Posted by Armando @ 08 Sep 2009 7:14 PM
Nice info. But, I tried this and the search did not return pdf files that are present. Also, adobe ifilter is installed and pdf type are indexed. Why?

Posted by bl00m @ 10 Nov 2009 10:51 PM
Hello, how i can use Windows Search for files stored in Microsoft SQL server?

Posted by miridfd @ 12 Nov 2009 5:32 AM
Thanks for the valuable information. I'd like to know if this would work on windows server 2003 and XP?

Posted by josh @ 12 Nov 2009 5:40 AM
You'll need to install Windows Desktop Search. I don't think it's as good as Vista's but the details are documented on MSDN somewhere.


WRT Search in SQL, I think you'd need to write an extension - I've never tried that.

Posted by miridfd @ 18 Nov 2009 12:20 PM
Is WS infrastructure part of Windows Server 2003?
I couldn't figure out whether yes or no.

Thanks a lot

Posted by Macke @ 11 Mar 2010 5:16 AM
I have created a test document with some content. If I search after the word "baloon" I get a hit because it's a standalone word in the content.

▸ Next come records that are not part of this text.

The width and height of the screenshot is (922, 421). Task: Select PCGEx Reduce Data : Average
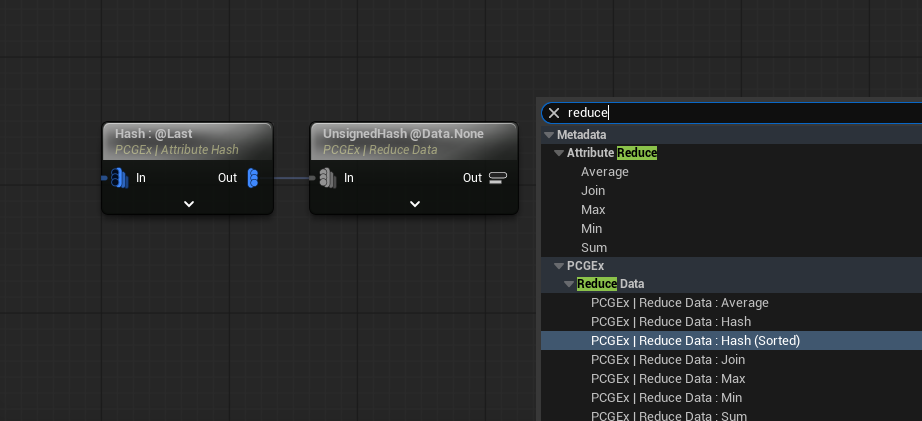[679, 303]
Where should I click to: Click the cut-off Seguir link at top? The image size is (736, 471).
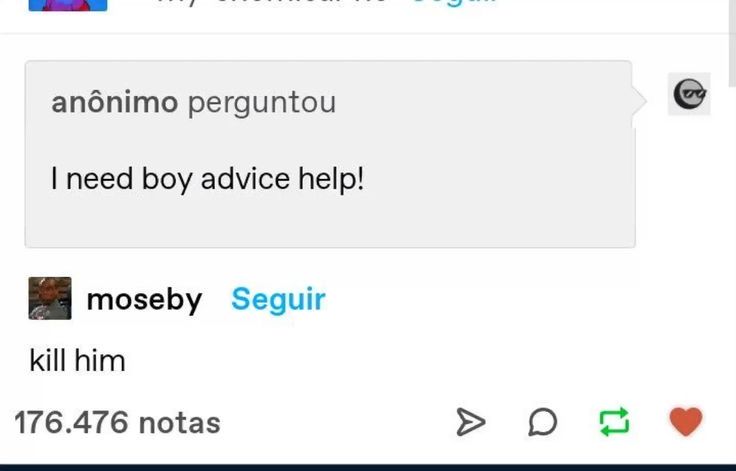(453, 2)
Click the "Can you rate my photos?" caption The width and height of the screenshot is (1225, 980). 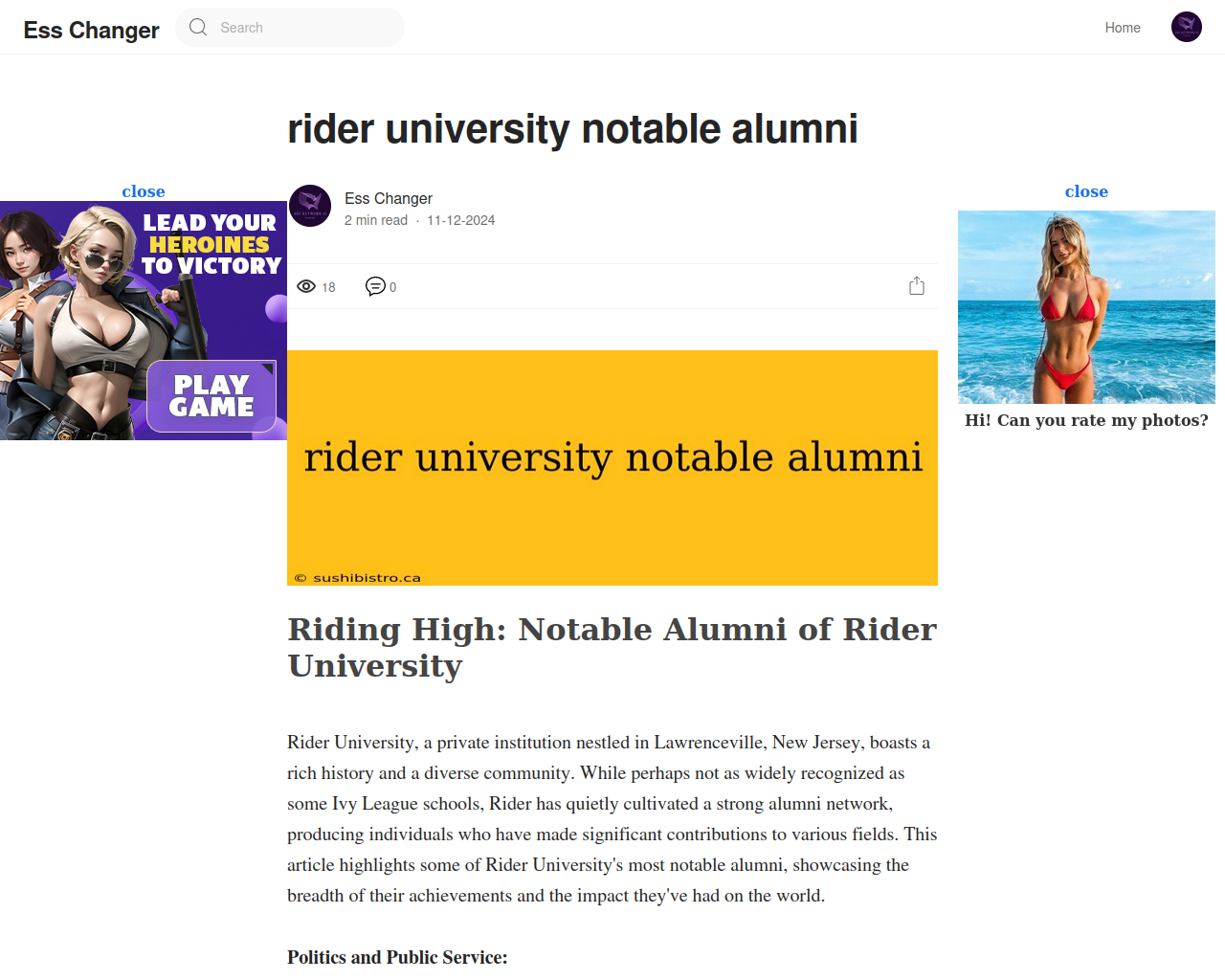(x=1086, y=420)
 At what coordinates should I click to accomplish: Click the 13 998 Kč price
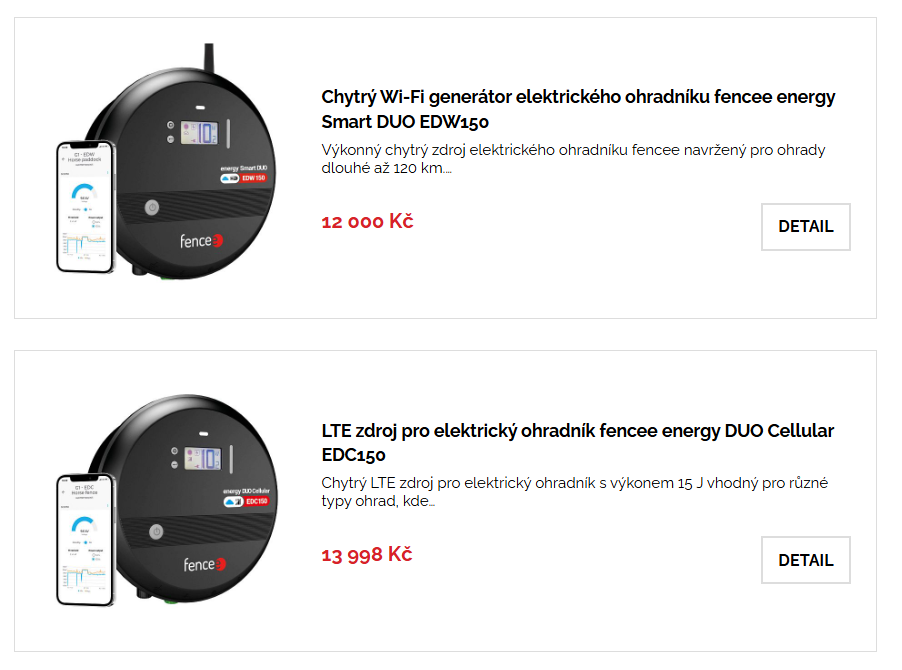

If I search for example "baloo", I didn't find anything.
How do I build a querystring to act like a sql-query "SELECT * FROM table WHERE text LIKE 'ballo%'" to find a document.

Hope you can help me!

Posted by Vladekk @ 08 Apr 2010 5:30 AM
Thanks, this was useful. I found it strange that find information on this topic on web or in official docs is not so easy.

Posted by Anda @ 02 Nov 2010 3:32 PM
Hi Josh,

Thanks a lot, this is a very useful post!
I do have a question, however, and I was wondering if any of you came across this issue: how to search for those files that are not hidden? I know I have to check the System.FileAttributes property, but I haven't found out just how yet.
Any help would be appreciated, thanks!

Posted by Peter @ 20 Dec 2010 5:55 PM
How do you remove noise from the search, is there is standard rountine or config?

Posted by Josh @ 20 Dec 2010 5:57 PM
I think you'd have to add this yourself, filtering the results before you present them.

Posted by Joshua @ 27 Jan 2011 6:58 PM
Can you give any pointers as to how Windows search could be queried from SQL Server? I currently have an app that queries Indexing Service (Microsoft's old index solution) to get metadata on files that contain my search term, which is then joined with SQL Server data and then presented to the user. I have wanted to replace Indexing Service with Windows Search as my indexer, but have yet to find a way to query from SQL Server. (I want to do this since the size of my Indexing Service Index is now about 10 GB)

Any thoughts would be appreciated.


Posted by Josh @ 27 Jan 2011 7:13 PM
Not other than the SQLCLR? Sounds kind of ugly though.

Posted by Arno @ 07 Jul 2011 4:02 PM

I have built this onto an ASP.Net page. But as soon as I run it from my production server, querying a remote server, I get an "Access Denied" error. Any idea what rights I must grant to gain access.

Posted by Nicole @ 20 Jan 2012 7:09 PM
Thanks for the info Josh.
I'm trying to use Windows Search to return search results from within various websites running on, IIS7+ on a Windows 2008 server. I've tried many available properties and cannot find one that results in a URL/virtual path to the document. So I can use that in the results for users to click on and go straight to the file. Any thoughts? Thanks!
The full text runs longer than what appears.